For her first-year students, it is quite the challenge.

"It taught me discipline because there's no way in the world that..55 feels terrible. 110. It's like a change. This is who we do it for," Student Cayden Carter said. 

Some of students weren't even born yet when 9/11 happened, but still had a special reason to do this.

"I just want to be like my father," Student Khiler Bless said. "Every time I see my dad go to calls, I feel like it's the most awesome way to be a firefighter, save people's lives and protect property."

The students weren't alone climbing steps Tuesday— they had each other. 

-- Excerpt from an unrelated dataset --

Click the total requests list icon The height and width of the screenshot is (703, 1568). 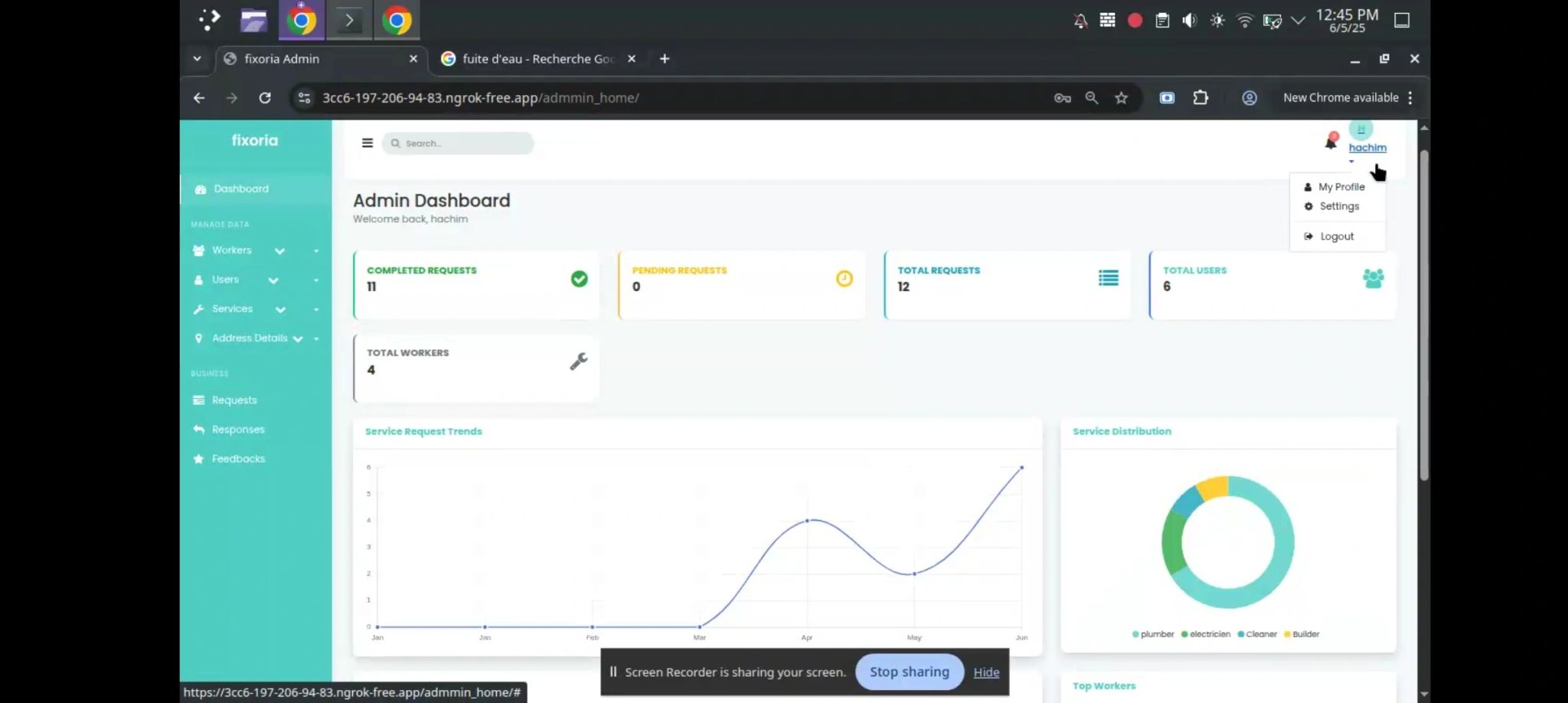pyautogui.click(x=1108, y=278)
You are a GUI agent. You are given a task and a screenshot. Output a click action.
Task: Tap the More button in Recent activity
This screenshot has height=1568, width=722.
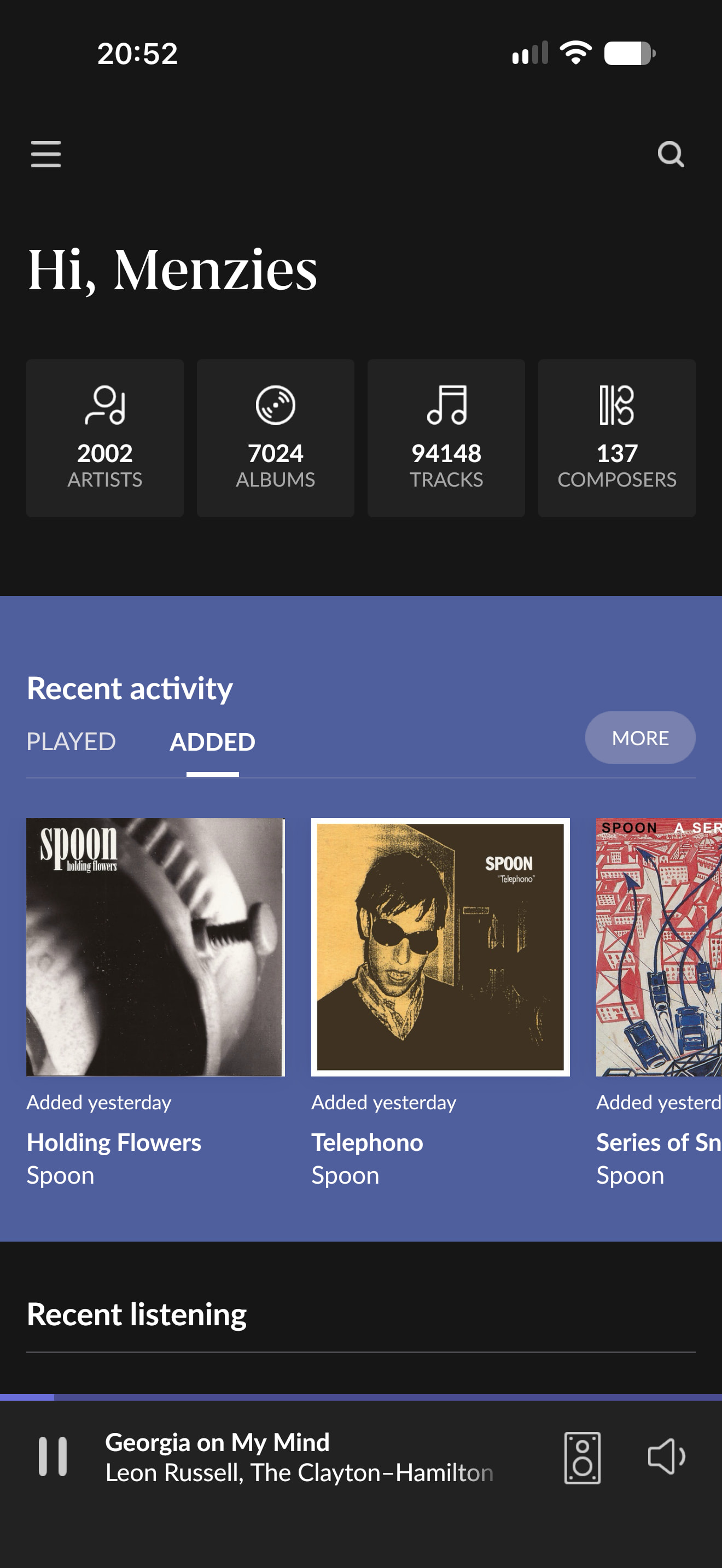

"These firefighters are like my family," Bless said. "They are being brave and never giving up. We're doing it as a team. We got to keep on going. We're not going to stop."

They may be a group of teenagers now, but one day these young men are going to be future heroes with a new found respect for their occupation.

"It's more about respect for all those firemen that didn't make it through that day," Student Cole McMillian said. "Just to remember those men and what they went through— we'll never know that pain they went through."

"It's pretty amazing because as much as the point they almost seem like they don't like me, they come back later and say how much that meant to them," Jones added. 

In the 10 years she's taught at Hillyard, many of Jones' students have continued the 9/11 stair climbing tradition by participating at other remembrance first responder ceremonies.